Ein Verlustschein das Ergebnis eines ganz oder teilweise erfolglosen Pfändungsvollzuges nach einer Betreibung auf Pfändung oder einem Konkurs (Konkursbetreibung). Das Betreibungsamt oder das Konkursgericht stellt den Verlustschein aus, sobald die Höhe des Verlustes feststeht.

 

Ein Verlustschein verjährt nach 20 Jahren. Während dieser Zeit kann für die ursprüngliche Forderung erneut die Betreibung eingeleitet werden. Für den Schuldner bringt der Verlustschein den Vorteil, dass er keine Zinsen für die Forderung leisten muss.

 

Ein Verlustschein kann verkauft werden.
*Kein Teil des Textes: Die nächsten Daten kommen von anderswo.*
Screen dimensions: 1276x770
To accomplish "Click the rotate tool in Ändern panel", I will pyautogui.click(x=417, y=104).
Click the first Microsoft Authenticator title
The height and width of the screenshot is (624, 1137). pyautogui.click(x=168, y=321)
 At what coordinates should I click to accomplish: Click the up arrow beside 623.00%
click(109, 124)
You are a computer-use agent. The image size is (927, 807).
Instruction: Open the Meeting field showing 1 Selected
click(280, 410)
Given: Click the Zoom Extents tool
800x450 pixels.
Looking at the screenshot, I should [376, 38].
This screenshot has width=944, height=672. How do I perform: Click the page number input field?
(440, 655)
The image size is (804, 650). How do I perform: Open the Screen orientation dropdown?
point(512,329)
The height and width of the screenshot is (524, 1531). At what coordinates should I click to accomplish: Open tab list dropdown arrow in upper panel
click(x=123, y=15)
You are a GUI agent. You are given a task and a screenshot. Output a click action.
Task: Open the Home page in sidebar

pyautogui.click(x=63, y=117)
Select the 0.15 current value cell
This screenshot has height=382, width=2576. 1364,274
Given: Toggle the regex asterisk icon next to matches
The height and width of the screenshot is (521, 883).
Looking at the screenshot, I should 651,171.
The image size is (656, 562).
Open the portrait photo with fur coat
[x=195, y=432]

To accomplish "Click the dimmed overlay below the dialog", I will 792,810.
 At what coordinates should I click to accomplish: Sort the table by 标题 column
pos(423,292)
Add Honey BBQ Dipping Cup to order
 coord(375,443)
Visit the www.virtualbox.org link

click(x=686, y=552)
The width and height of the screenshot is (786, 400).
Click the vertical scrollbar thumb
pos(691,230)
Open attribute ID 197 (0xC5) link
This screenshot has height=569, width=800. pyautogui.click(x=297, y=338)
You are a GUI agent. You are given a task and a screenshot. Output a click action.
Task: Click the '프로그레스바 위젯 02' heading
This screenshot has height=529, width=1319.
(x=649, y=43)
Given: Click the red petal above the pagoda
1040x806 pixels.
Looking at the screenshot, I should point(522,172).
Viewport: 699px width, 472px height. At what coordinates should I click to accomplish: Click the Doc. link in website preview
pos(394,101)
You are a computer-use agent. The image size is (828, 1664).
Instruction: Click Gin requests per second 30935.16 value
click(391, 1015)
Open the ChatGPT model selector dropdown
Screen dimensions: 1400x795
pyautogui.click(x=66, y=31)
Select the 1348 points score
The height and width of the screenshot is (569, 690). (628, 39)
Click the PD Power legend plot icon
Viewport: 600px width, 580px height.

Dem Schuldner bleiben jedoch sämtliche Einreden erhalten, die er bereits gegen den ursprünglichen Gläubiger hat vorbringen können.

 

Solange gültige Verlustscheine ausstehend sind, wird kein Kreditgeber einem Kreditnehmer einen Kredit geben. Auch nach der vollständigen Tilgung der Schuld warten die meisten Kreditgeber 3 – 5 Jahre bevor eine erneute Kreditprüfung unternommen wird.